[Scan-DC] Should aviation use full duplex for tower comms?

Andrew Clegg andrew_w_clegg at hotmail.com
Thu Mar 27 10:50:23 EDT 2025


I'm listening to the hearing on the DCA crash and air system safety. In reading some of the background on this crash, one of the items that came up is that the helicopter pilots may have had their radio keyed up to transmit to the tower at the same moment the tower was telling them to keep an eye out for the passenger plane, so they did not hear the controller. This is likely not the direct cause of the accident, but it probably didn't help.

Besides this instance, when I listen to DCA tower, there are frequent occurrences when one pilot keys up when the tower is attempting to communicate with a different plane, causing the second pilot (and the first) not able to hear the tower.

It seems to me that if full duplex was used, in which the frequency that the pilots transmit on is different from the one they receive on and they can therefore receive and transmit at the same time, then the interference caused by pilots keying up at inopportune times could be mitigated.

The current simplex mode of operation in the 118-136 MHz aeronautical band reflects decades of established precedent and international agreement, as does the aeronautical radio equipment manufactured for this band.
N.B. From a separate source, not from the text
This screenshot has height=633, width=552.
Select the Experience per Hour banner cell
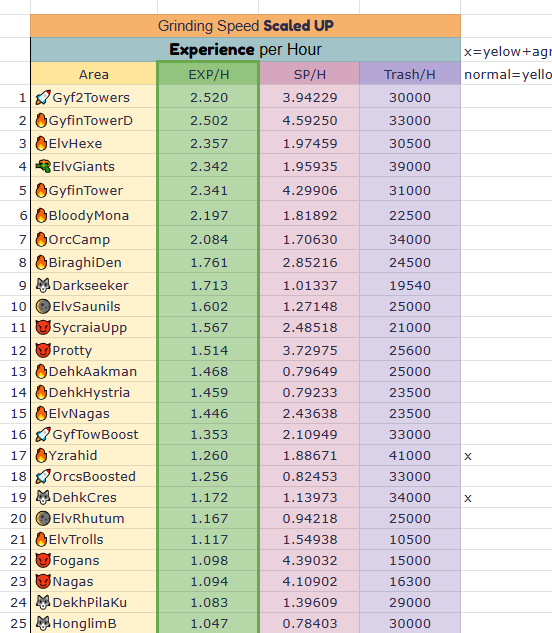246,50
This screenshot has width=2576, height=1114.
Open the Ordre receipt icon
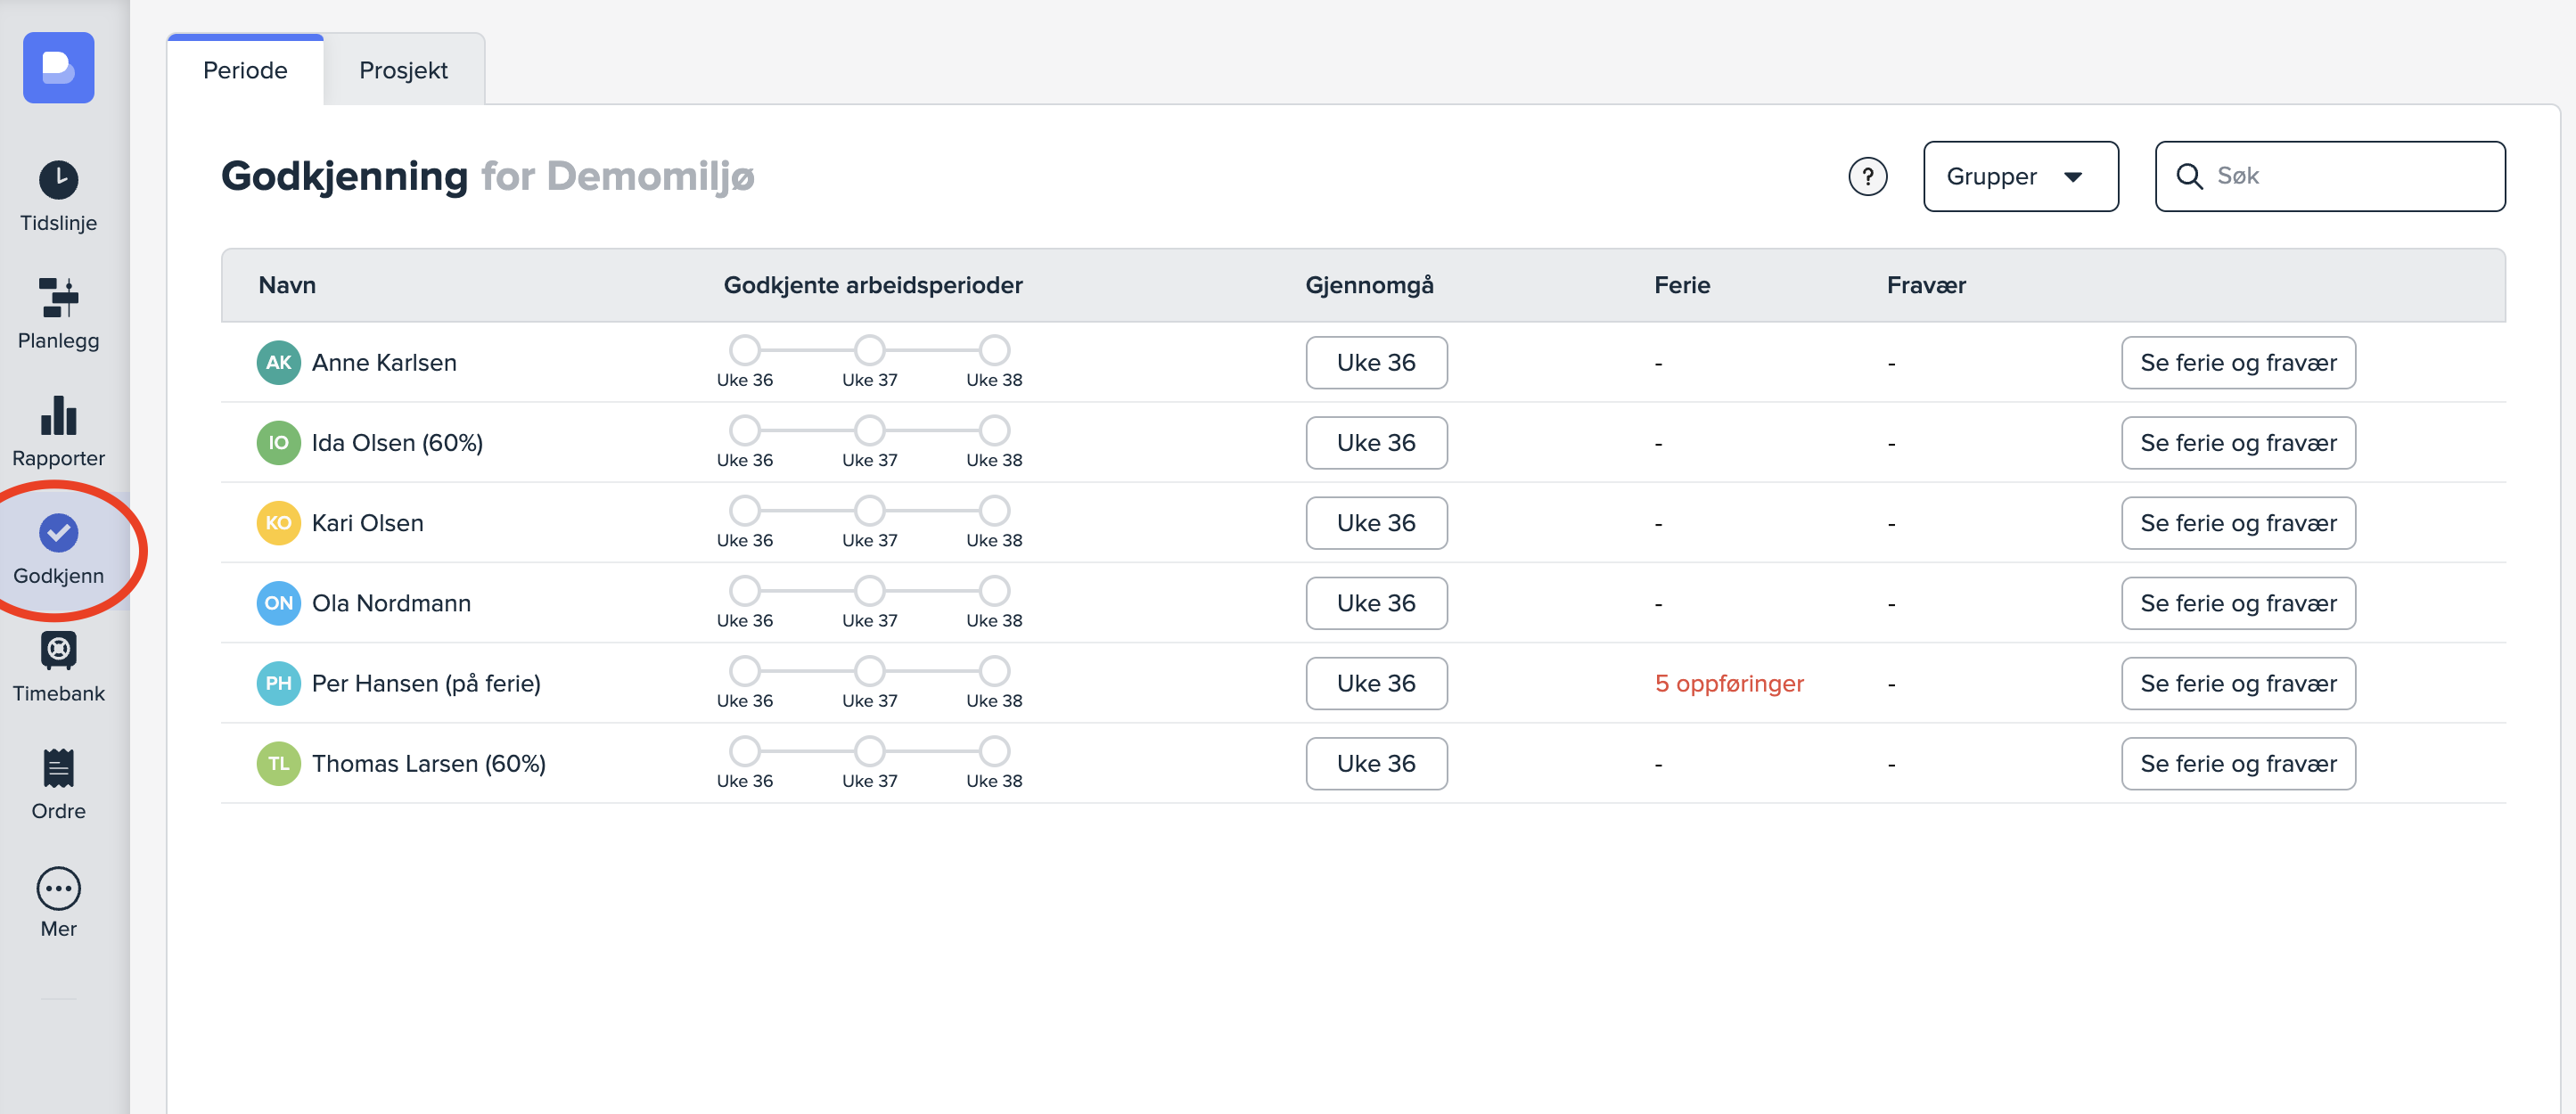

But switching to full duplex comms would seem to be a fairly straightforward option, if not inexpensive. The two frequencies would need to be separated by enough frequency that an effective duplex filter could be employed. There would be challenges with frequency planning, but if this was implemented solely for critical comms, such as tower comms but not approach, departure, and enroute frequencies, the frequency planning might be workable. For example, the tower could transmit at the low side (say, 118-121 MHz), the planes could transmit on the high side (say, 133-136), with a duplex gap from 121-133 MHz, which is where the non-tower comms could be placed.

In the case of DCA, the tower is already using two frequencies: one for communications with planes (119.1) and another with helicopters (134.35). The tower side of the conversation is simulcast on both. I actually receive the tower on the helicopter frequency at my place better than I do the frequency used for airplanes. The antenna patterns might be different (lower elevation for the helicopter frequency perhaps).

Just a thought for what it's worth, which probably isn't much.